Robots have fascinated us for years, but are we looking at them all wrong? Kate Darling, robot ethicist at MIT Media Lab, shows us a different way.
Robots are animals, not humans – WIRED UK
Automation has, and will continue to have, huge impacts on labour markets – those in factories and farming are already feeling the after-shocks. There’s no question that we will continue to see industry disruptions as robotic technology develops, but in our mainstream narratives, we’re leaning too hard on the idea that robots are a one-to-one replacement for humans. Despite the AI pioneers’ original goal of recreating human intelligence, our current robots are fundamentally different.
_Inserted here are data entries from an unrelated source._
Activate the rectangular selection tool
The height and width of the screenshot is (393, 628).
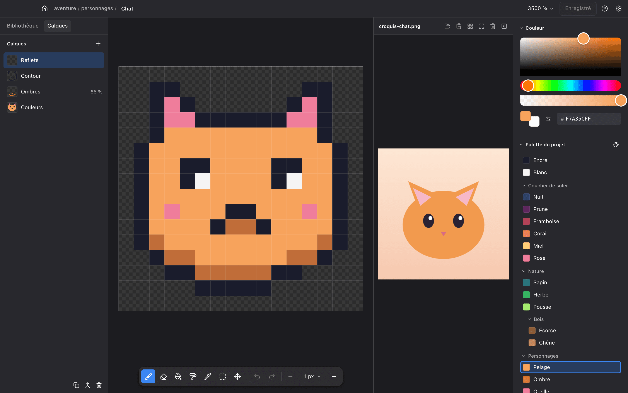point(223,376)
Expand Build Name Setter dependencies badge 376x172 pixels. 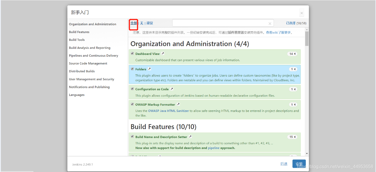(292, 137)
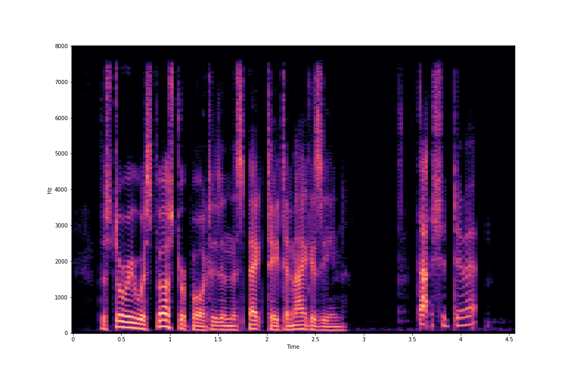Select the 2.5 time tick label

click(315, 339)
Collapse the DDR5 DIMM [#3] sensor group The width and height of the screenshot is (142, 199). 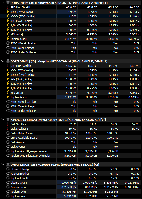click(3, 61)
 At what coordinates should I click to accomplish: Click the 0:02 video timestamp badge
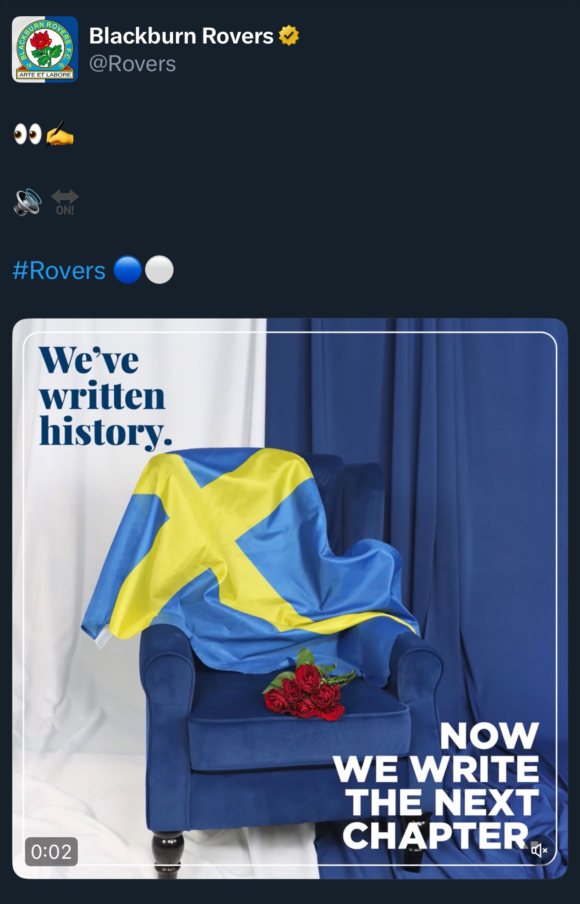click(51, 852)
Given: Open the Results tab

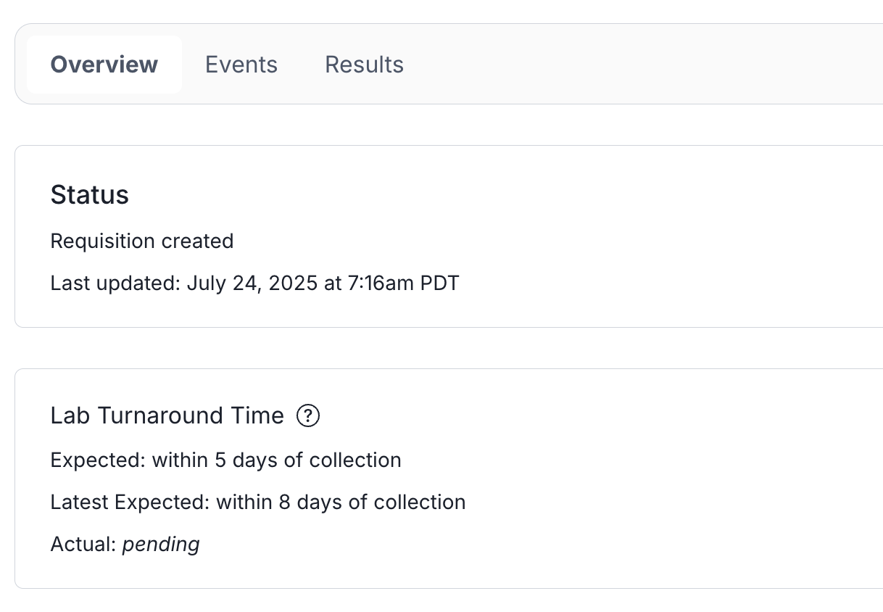Looking at the screenshot, I should tap(364, 65).
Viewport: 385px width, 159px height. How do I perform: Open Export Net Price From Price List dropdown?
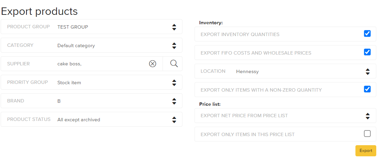click(285, 116)
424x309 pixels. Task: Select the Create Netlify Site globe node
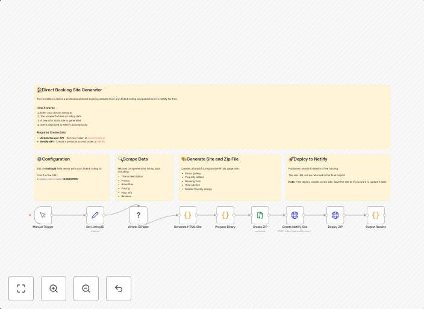(x=295, y=215)
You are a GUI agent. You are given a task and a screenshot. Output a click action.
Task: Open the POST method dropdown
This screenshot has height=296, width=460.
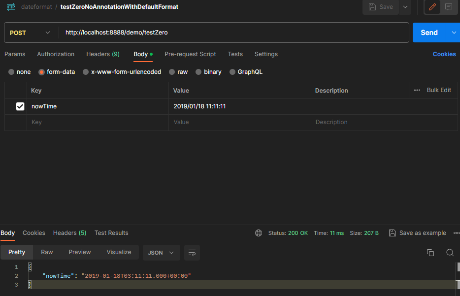coord(31,33)
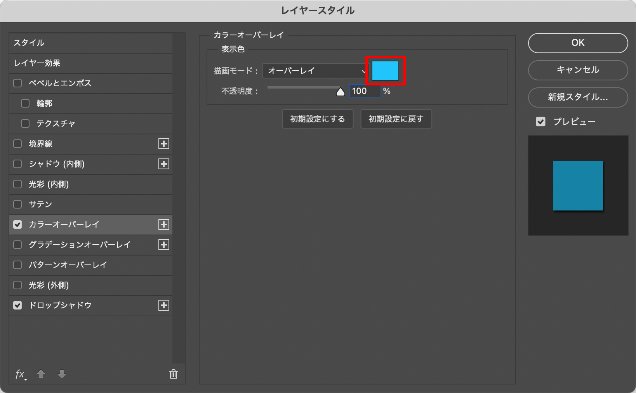Click plus icon beside シャドウ (内側)
The height and width of the screenshot is (393, 636).
164,164
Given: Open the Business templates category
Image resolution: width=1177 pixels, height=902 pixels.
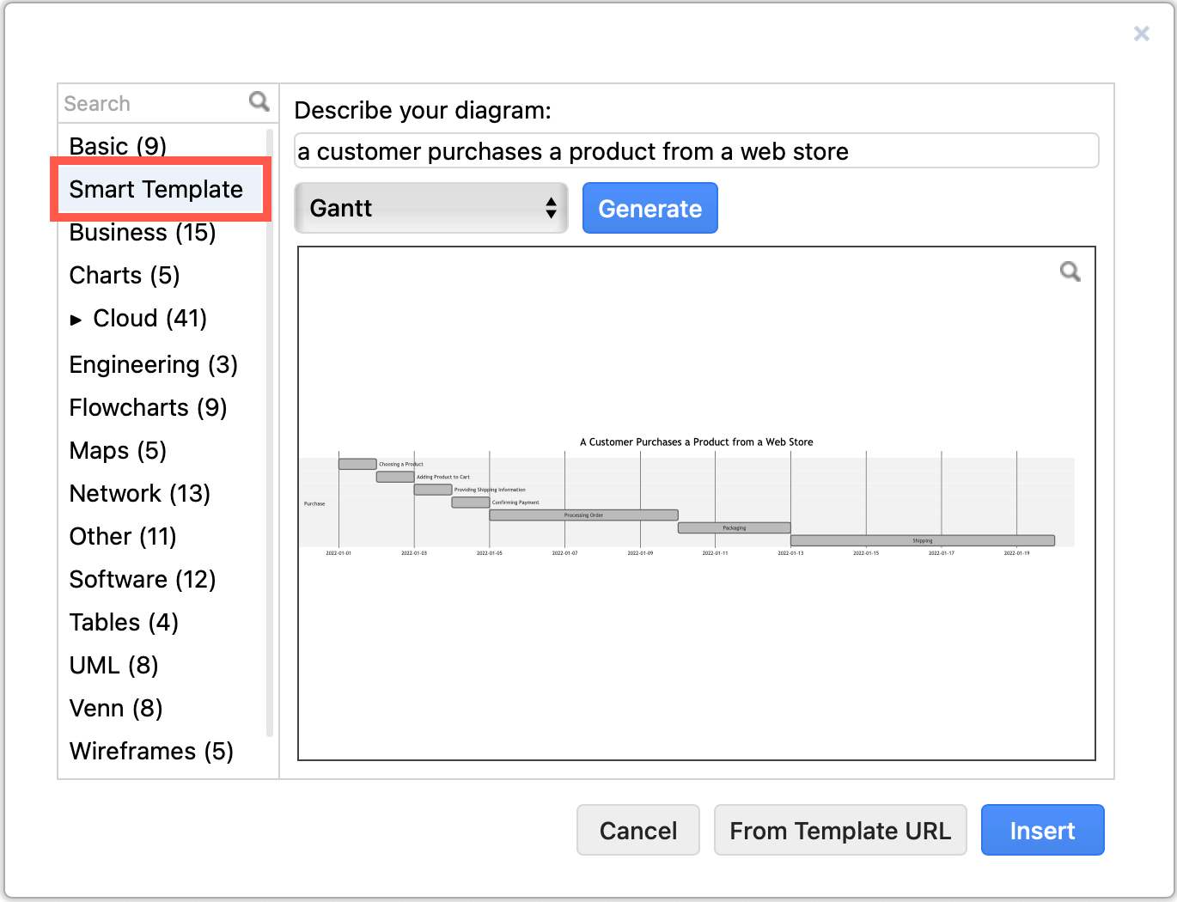Looking at the screenshot, I should pos(142,232).
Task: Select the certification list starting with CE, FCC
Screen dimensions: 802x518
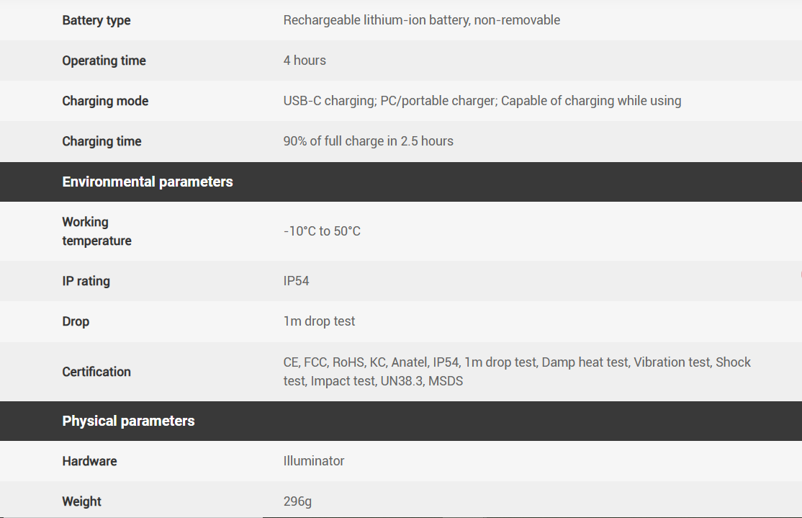Action: [516, 372]
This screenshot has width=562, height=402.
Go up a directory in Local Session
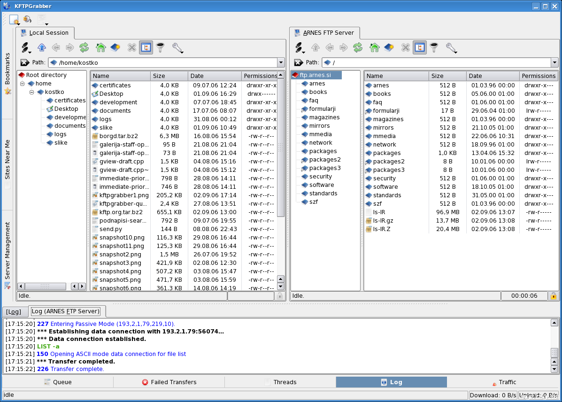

They’re not less-developed versions of us that will eventually catch up as we increase their computing power; like animals, they have a different type of intelligence entirely. […]
While there are many socioeconomic factors that influence how individual countries and societies view robots, the narrative is fluid, and our western view of robots versus humans isn’t the only one. Some of our western views can be directly attributed to our love of dystopian sci-fi. How much automation disrupts and shifts the labour market is an incredibly complicated question, but it’s striking how much of our conversations mirror speculative fiction rather than what’s currently happening on the ground, especially when our language places agency on the robots themselves, with pithy headlines like “No Jobs? Blame the Robots” instead of the more accurate “No Jobs? Blame Company Decisions Driven by Unbridled Corporate Capitalism”.
Comparing robots to animals helps us see that robots don’t necessarily replace jobs, but instead are helping us with specific tasks, like plowing fields, delivering packages by ground or air, cleaning pipes, and guarding the homestead. … [W]hen we broaden our thinking to consider what skills might complement our abilities instead of replacing them, we can better envision what’s possible with this new breed.
The New Breed – Pengiun
Kate Darling, a world-renowned expert in robot ethics, shows that in order to understand the new robot world, we must first move beyond the idea that this technology will be something like us. Instead, she argues, we should look to our relationship with animals. Just as we have harnessed the power of animals to aid us in war and work, so too will robots supplement – rather than replace – our own skills and abilities.
We’ve seen what happens when you add technology to animals, but this other way round sounds much more promising. One to add to the to read list.